» WHAT YOU SHOULD DO
Reproduce the material below with every instance of "AEG" changed to "Electrolux" and everything else left intact. Omit the pictures from your answer.

» MATERIAL SHOWN
************
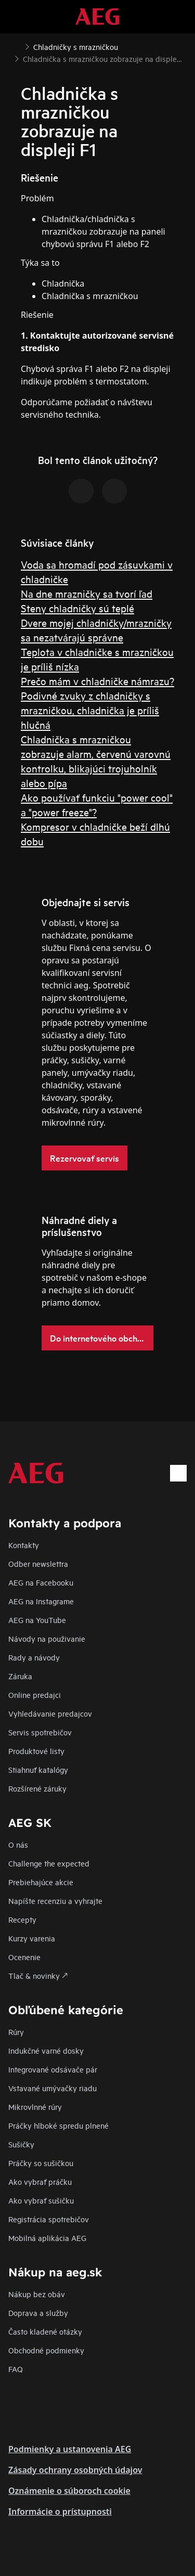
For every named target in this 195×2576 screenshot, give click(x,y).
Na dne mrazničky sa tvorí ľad (86, 593)
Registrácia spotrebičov (48, 2219)
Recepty (22, 1919)
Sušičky (21, 2144)
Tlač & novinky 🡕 (38, 1975)
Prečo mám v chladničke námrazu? (97, 680)
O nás (18, 1844)
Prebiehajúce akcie (40, 1882)
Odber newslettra (38, 1563)
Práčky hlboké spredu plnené (58, 2125)
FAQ (15, 2369)
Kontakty (23, 1545)
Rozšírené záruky (37, 1788)
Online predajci (34, 1694)
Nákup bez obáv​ (36, 2294)
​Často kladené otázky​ (45, 2331)
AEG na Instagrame (41, 1601)
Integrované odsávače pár (52, 2069)
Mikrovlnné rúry (35, 2106)
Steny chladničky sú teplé (77, 607)
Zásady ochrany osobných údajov (75, 2470)
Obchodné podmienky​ (46, 2350)
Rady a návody (34, 1657)
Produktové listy (36, 1751)
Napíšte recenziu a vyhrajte (55, 1900)
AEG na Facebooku (40, 1582)
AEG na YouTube (37, 1620)
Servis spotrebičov (40, 1732)
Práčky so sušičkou (40, 2163)
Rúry (16, 2032)
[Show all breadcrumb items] (16, 46)
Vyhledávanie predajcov (50, 1713)
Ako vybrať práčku (40, 2181)
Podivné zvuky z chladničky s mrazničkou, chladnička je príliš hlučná (90, 710)
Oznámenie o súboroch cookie (69, 2490)
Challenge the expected (48, 1863)
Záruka (20, 1676)
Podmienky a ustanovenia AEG (69, 2449)
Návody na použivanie (46, 1638)
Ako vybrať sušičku (41, 2200)
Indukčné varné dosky (46, 2050)
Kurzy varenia (31, 1938)
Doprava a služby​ (38, 2312)
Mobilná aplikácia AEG (47, 2238)
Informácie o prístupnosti (60, 2511)
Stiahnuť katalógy (38, 1769)
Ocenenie (24, 1957)
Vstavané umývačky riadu (52, 2088)
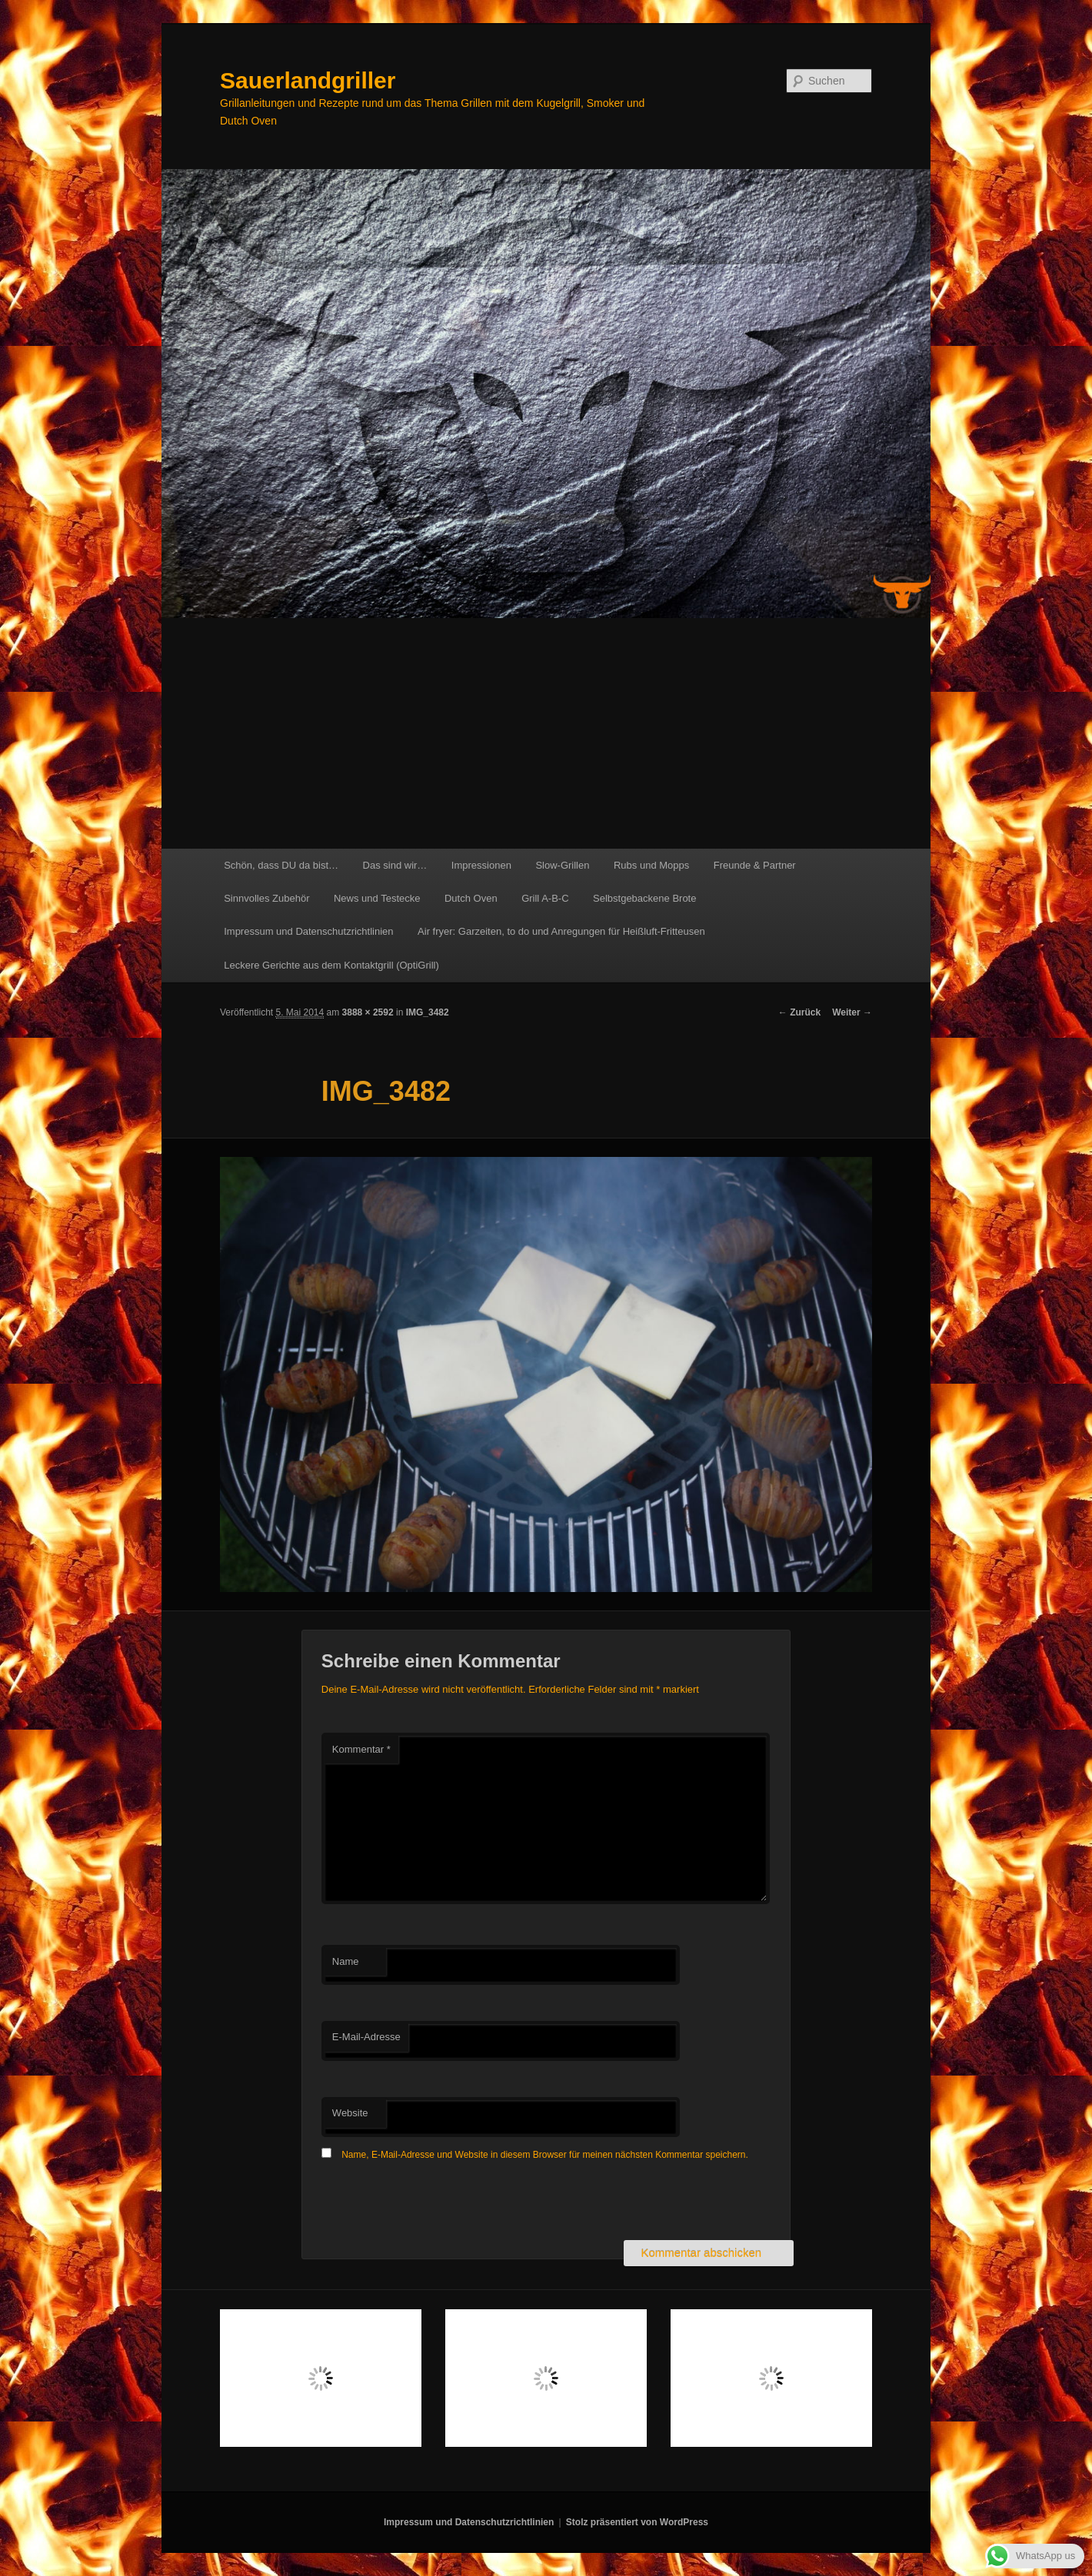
************
» EXPECTED OUTPUT
For every named target in this 195×2576 screenshot, give click(x,y).
Na dne mrazničky sa tvorí ľad (86, 593)
Registrácia spotrebičov (48, 2219)
Recepty (22, 1919)
Sušičky (21, 2144)
Tlač & novinky 🡕 (38, 1975)
Prečo mám v chladničke námrazu? (97, 680)
O nás (18, 1844)
Prebiehajúce akcie (40, 1882)
Odber newslettra (38, 1563)
Práčky hlboké spredu plnené (58, 2125)
FAQ (15, 2369)
Kontakty (23, 1545)
Rozšírené záruky (37, 1788)
Online predajci (34, 1694)
Nákup bez obáv​ (36, 2294)
​Často kladené otázky​ (45, 2331)
Electrolux na Instagrame (41, 1601)
Integrované odsávače pár (52, 2069)
Mikrovlnné rúry (35, 2106)
Steny chladničky sú teplé (77, 607)
Zásady ochrany osobných údajov (75, 2470)
Obchodné podmienky​ (46, 2350)
Rady a návody (34, 1657)
Produktové listy (36, 1751)
Napíšte recenziu a vyhrajte (55, 1900)
Electrolux na Facebooku (40, 1582)
Electrolux na YouTube (37, 1620)
Servis spotrebičov (40, 1732)
Práčky so sušičkou (40, 2163)
Rúry (16, 2032)
[Show all breadcrumb items] (16, 46)
Vyhledávanie predajcov (50, 1713)
Ako vybrať práčku (40, 2181)
Podivné zvuky z chladničky s mrazničkou, chladnička je príliš hlučná (90, 710)
Oznámenie o súboroch cookie (69, 2490)
Challenge the expected (48, 1863)
Záruka (20, 1676)
Podmienky a ustanovenia Electrolux (69, 2449)
Návody na použivanie (46, 1638)
Ako vybrať sušičku (41, 2200)
Indukčné varné dosky (46, 2050)
Kurzy varenia (31, 1938)
Doprava a služby​ (38, 2312)
Mobilná aplikácia Electrolux (47, 2238)
Informácie o prístupnosti (60, 2511)
Stiahnuť katalógy (38, 1769)
Ocenenie (24, 1957)
Vstavané umývačky riadu (52, 2088)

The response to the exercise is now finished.